“Be not forgetful to entertain strangers: for thereby some have entertained angels unawares.” Hebrew 13: 2
Peace Church’s inclusive invitation to all and its many opportunities for service are what attracted Warren Post to this community. Warren and his wife Beth joined Peace in 1995.
Warren was raised in Zumbrota, Minnesota, in a Wisconsin Synod Lutheran Church. In retrospect, he found that his childhood church was insulated, but it gave him a comforting, traditional lectionary and liturgy. The church contributed well to its Lake Wobegon setting, and birthed Warren’s belief: “Faith is what you have, and religion is how you express your faith.” At Peace, he is exhilarated by the many ways we
have to express our faith. Our challenge is to find a way to communally honor our many choices.

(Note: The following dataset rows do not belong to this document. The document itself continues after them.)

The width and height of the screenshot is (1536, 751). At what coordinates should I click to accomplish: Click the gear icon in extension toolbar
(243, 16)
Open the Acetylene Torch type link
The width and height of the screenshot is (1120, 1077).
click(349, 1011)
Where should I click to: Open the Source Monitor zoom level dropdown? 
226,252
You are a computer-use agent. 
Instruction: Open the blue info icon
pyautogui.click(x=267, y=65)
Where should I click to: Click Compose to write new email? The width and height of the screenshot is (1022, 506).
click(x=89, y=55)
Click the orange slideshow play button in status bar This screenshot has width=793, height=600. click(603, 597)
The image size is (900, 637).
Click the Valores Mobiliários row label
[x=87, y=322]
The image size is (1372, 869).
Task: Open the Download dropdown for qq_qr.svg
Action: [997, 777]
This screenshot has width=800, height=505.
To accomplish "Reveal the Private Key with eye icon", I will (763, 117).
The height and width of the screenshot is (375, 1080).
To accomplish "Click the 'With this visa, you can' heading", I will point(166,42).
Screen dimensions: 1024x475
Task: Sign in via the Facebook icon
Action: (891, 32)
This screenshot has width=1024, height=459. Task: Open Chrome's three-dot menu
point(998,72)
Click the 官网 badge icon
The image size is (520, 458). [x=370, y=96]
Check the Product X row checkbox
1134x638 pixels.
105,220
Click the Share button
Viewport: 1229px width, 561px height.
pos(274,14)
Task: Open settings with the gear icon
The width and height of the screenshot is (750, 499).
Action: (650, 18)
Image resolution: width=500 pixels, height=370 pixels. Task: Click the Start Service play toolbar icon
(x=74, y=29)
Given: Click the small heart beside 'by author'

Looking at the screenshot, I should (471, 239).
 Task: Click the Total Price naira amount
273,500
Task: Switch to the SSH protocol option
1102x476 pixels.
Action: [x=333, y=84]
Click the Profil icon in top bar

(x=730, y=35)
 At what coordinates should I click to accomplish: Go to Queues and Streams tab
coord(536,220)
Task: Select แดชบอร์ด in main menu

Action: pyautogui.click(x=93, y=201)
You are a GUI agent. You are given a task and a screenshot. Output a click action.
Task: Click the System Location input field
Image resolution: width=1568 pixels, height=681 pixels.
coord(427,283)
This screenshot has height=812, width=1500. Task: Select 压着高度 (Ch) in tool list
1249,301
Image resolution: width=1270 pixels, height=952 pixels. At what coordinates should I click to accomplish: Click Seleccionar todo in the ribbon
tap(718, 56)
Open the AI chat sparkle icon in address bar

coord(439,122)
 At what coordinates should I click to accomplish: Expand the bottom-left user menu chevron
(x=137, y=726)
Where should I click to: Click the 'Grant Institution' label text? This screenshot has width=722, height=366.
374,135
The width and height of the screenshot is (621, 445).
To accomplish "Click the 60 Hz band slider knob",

Warren’s dad is his hero. “He never made a bad decision.” His dad loves his home in Zumbrota as much as Warren enjoys our Duluth hillside. His father advocates the “broken window” syndrome: “if we as neighbors keep fixing the little things together, our whole community can improve immeasurably.”
Warren came to UMD to study anthropology and stayed to settle in Duluth permanently. After graduation, he worked in a gift shop emphasizing Scandinavian design, which led to an apprenticeship helping to build the Jaeckel organ at Pilgrim Congregational UCC. For a while, Pilgrim was both his workplace and his place of worship. He admired the openness of the UCC tradition when Jack Kemp was the minister.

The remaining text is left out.